Gudny is one of Iceland’s most established filmmakers, with some 15 features, TV series and documentary films to her credit, mostly comedies, including the 1992 acclaimed The Men’s Choir. With Quiet Storm, set in the 1970s hippy period, Halldorsdottir turns to drama to capture an episode of her own life which she recalls with sadness.
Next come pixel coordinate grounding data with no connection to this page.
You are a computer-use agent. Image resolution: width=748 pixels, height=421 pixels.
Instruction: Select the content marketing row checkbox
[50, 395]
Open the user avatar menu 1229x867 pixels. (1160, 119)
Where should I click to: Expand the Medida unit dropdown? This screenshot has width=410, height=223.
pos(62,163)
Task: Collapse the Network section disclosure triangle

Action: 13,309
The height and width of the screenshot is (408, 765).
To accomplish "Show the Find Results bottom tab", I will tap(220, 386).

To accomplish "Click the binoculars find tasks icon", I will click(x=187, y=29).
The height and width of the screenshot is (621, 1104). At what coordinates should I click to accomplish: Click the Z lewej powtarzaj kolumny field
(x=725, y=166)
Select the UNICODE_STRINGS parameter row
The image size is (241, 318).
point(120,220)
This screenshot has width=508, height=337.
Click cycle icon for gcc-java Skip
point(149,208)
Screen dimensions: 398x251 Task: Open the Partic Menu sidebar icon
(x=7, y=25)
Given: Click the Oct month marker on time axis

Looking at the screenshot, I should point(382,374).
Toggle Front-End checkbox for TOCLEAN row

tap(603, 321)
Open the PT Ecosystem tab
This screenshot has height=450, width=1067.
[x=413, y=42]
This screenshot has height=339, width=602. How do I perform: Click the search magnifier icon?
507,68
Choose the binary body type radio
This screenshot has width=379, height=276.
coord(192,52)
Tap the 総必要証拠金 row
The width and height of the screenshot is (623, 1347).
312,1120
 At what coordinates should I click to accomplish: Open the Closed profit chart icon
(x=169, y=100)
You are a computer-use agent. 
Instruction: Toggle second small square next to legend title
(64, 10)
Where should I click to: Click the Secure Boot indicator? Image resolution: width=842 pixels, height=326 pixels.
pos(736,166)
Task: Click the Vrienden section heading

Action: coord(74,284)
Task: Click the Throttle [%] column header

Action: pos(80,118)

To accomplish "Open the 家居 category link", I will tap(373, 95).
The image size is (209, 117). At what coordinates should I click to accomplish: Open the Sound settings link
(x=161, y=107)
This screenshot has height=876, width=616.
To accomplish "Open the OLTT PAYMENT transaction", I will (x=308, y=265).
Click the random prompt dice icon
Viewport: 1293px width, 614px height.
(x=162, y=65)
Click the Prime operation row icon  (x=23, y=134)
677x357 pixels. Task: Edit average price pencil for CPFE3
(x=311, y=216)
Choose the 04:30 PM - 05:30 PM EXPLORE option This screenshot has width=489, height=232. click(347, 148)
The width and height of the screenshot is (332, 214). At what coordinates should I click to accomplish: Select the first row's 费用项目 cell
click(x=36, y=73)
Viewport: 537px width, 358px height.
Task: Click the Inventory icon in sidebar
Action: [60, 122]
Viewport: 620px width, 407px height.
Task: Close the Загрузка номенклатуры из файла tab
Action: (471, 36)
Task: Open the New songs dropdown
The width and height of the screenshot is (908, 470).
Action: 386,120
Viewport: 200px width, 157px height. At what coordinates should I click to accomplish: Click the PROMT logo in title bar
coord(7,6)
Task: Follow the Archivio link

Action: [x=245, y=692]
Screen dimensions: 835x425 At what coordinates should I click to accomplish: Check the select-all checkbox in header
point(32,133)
As an idealist young girl in her early 20ies, she was sent to work with some friends at an institution for juvenile delinquents. Flower power was the moto. The young hippies thought that with their ‘coolness’ and openness, they could help. Nobody really knew anything about the teenagers-boys and girls. Why they were there and for how long. 30 years later, Halldorsdottir found out that some of the girls had been sexually abused. “When I heard the truth, I was incredibly shocked as I had no idea about what had happened there. The film is my way of saying sorry to those victims”, explains the filmmaker.
The €1.2m period film was produced by Halldorsdottir’s production partner Halldor Thorgeirsson for Umbi Film, in co-production with Nordisk Film. Quiet Storm was supported by the Icelandic Film Fund, Nordisk Film & TV Fond, and some private investors put up around 10% of the financing.
“There is much more money today than ever before in Iceland, private investors with cultural ambitions, and those who invested in our film trusted us completely”, said Thorgeirsson.